- **TASK GOAL**
Transcribe all the entries word for word, omitting any pictures they contain.

- **DATA IN THIS EXERCISE**
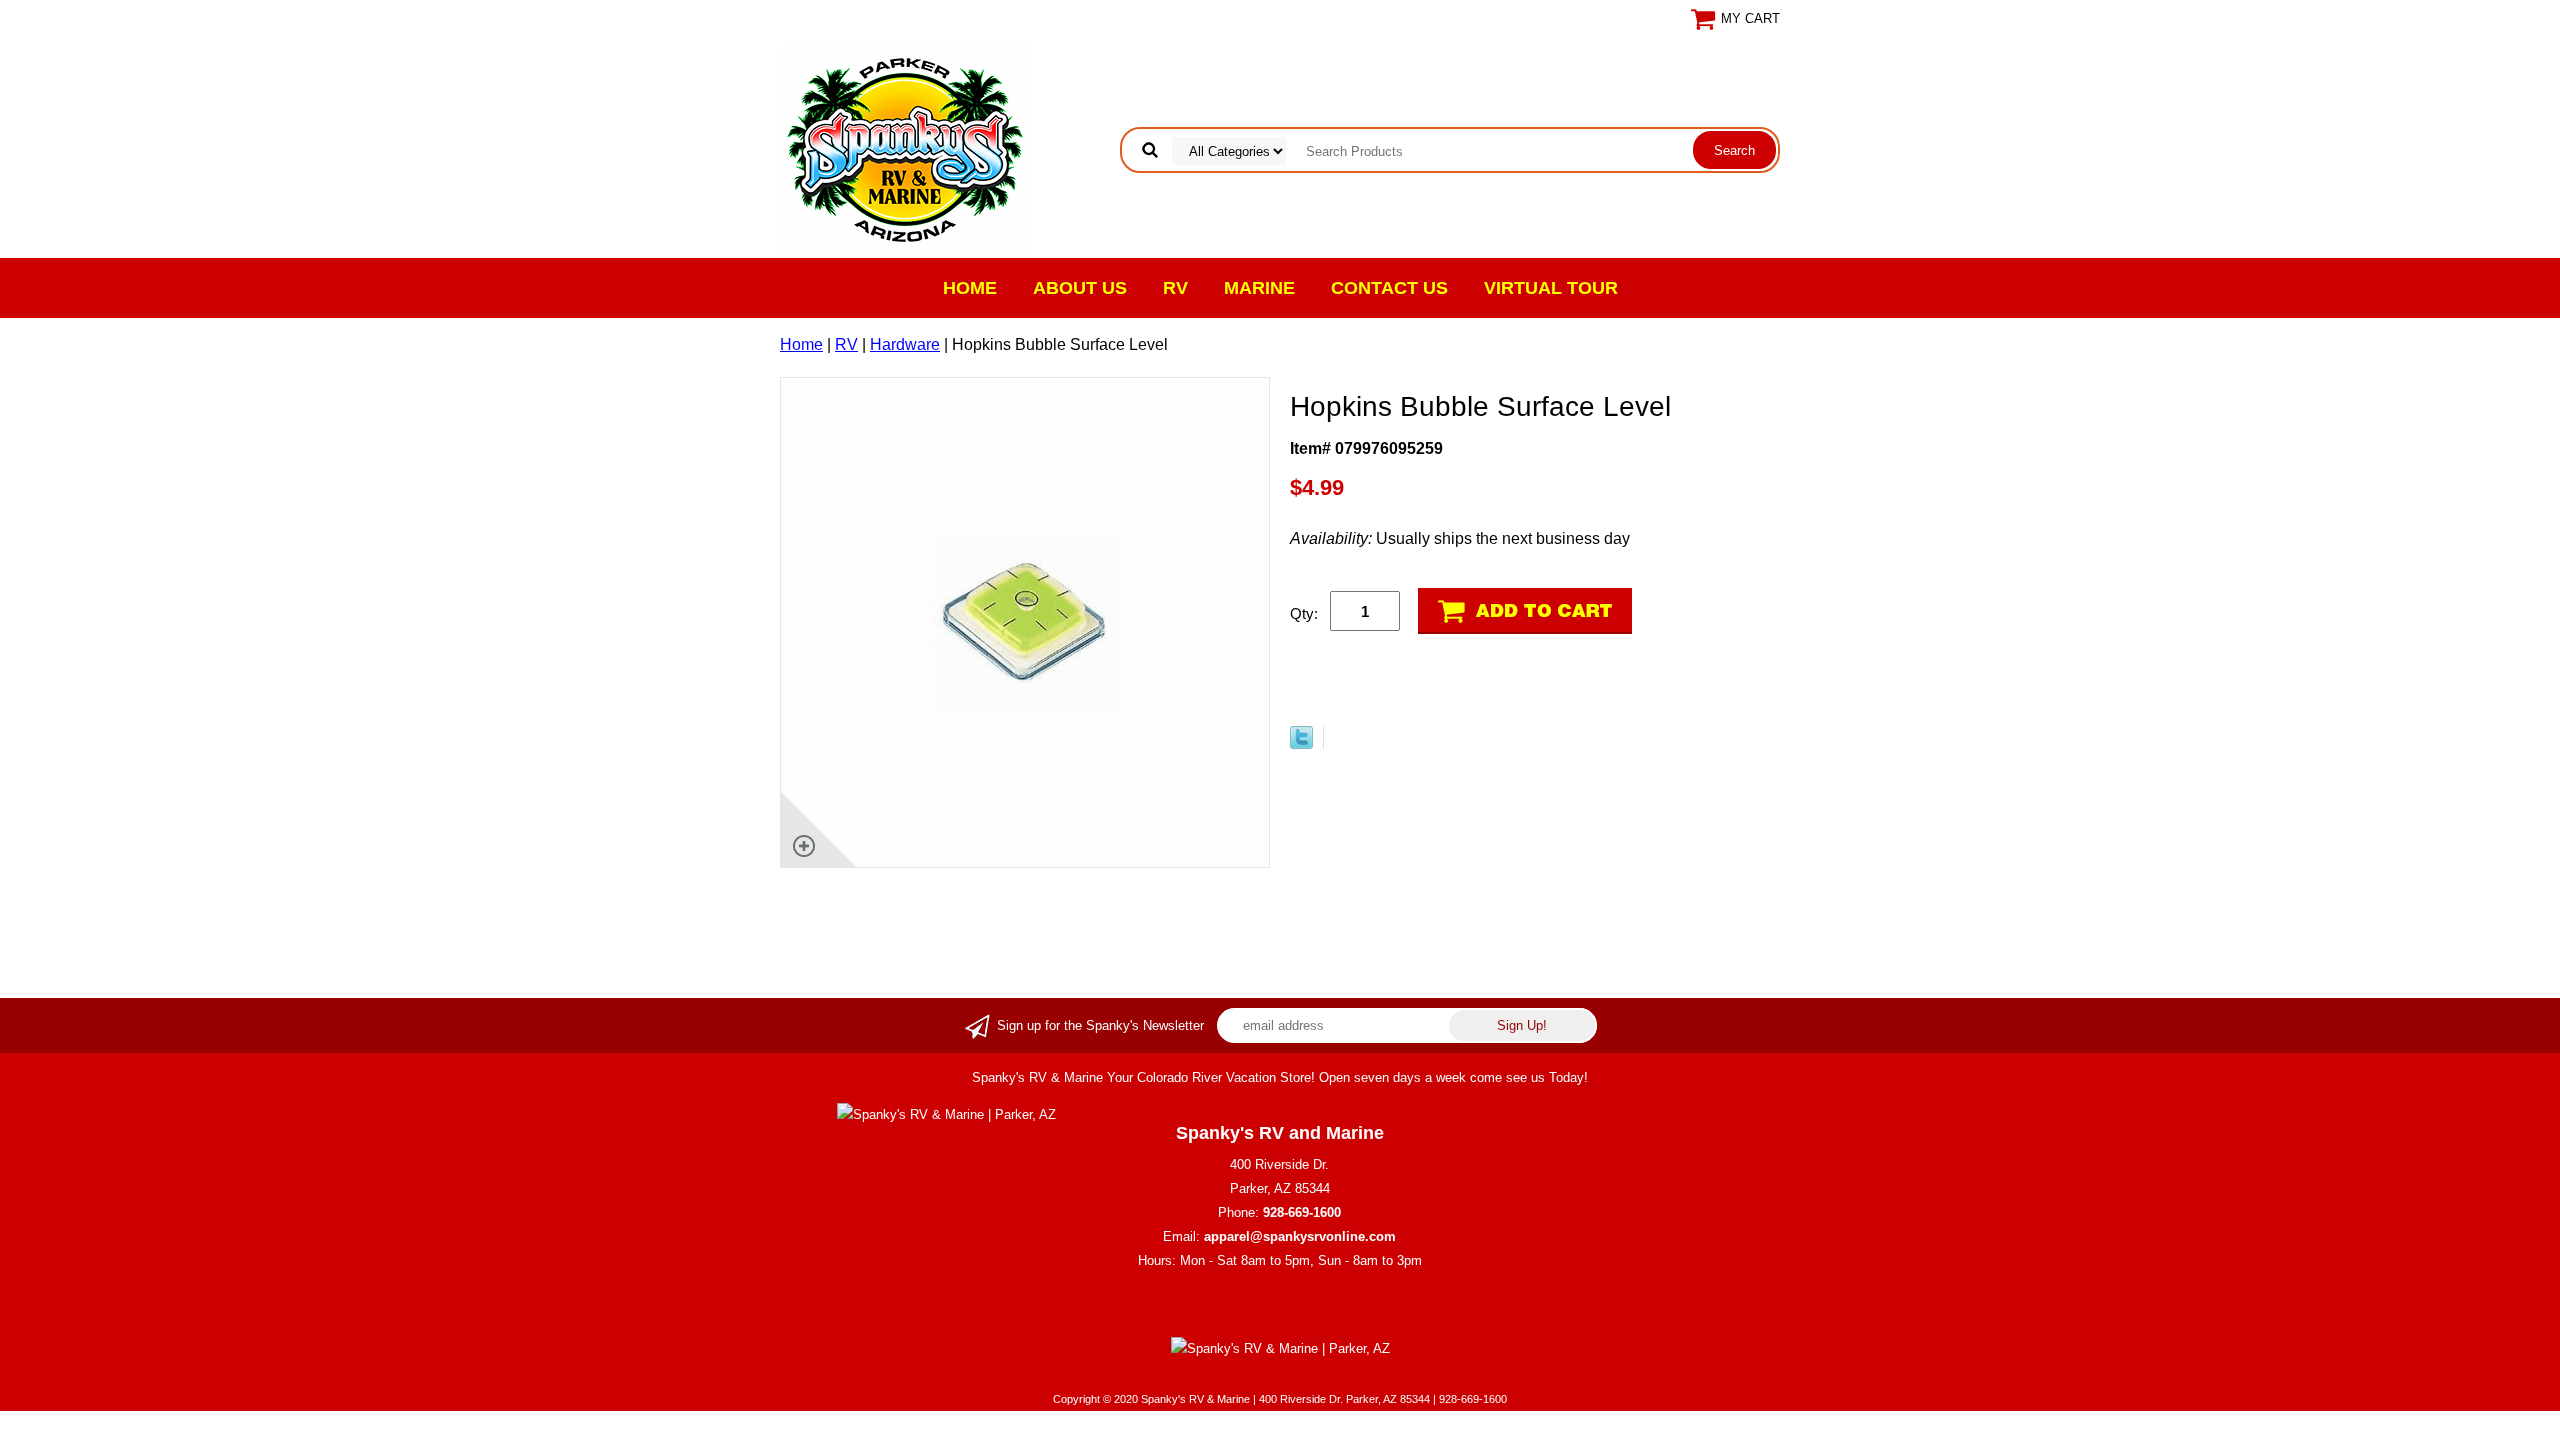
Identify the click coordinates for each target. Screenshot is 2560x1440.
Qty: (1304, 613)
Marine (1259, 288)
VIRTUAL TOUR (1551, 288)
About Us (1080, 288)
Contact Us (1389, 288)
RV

- **RESULT OF THE EXERCISE**
Identify the click coordinates for each target. Screenshot is 2560x1440.
Qty: (1304, 613)
Marine (1259, 288)
VIRTUAL TOUR (1551, 288)
About Us (1080, 288)
Contact Us (1389, 288)
RV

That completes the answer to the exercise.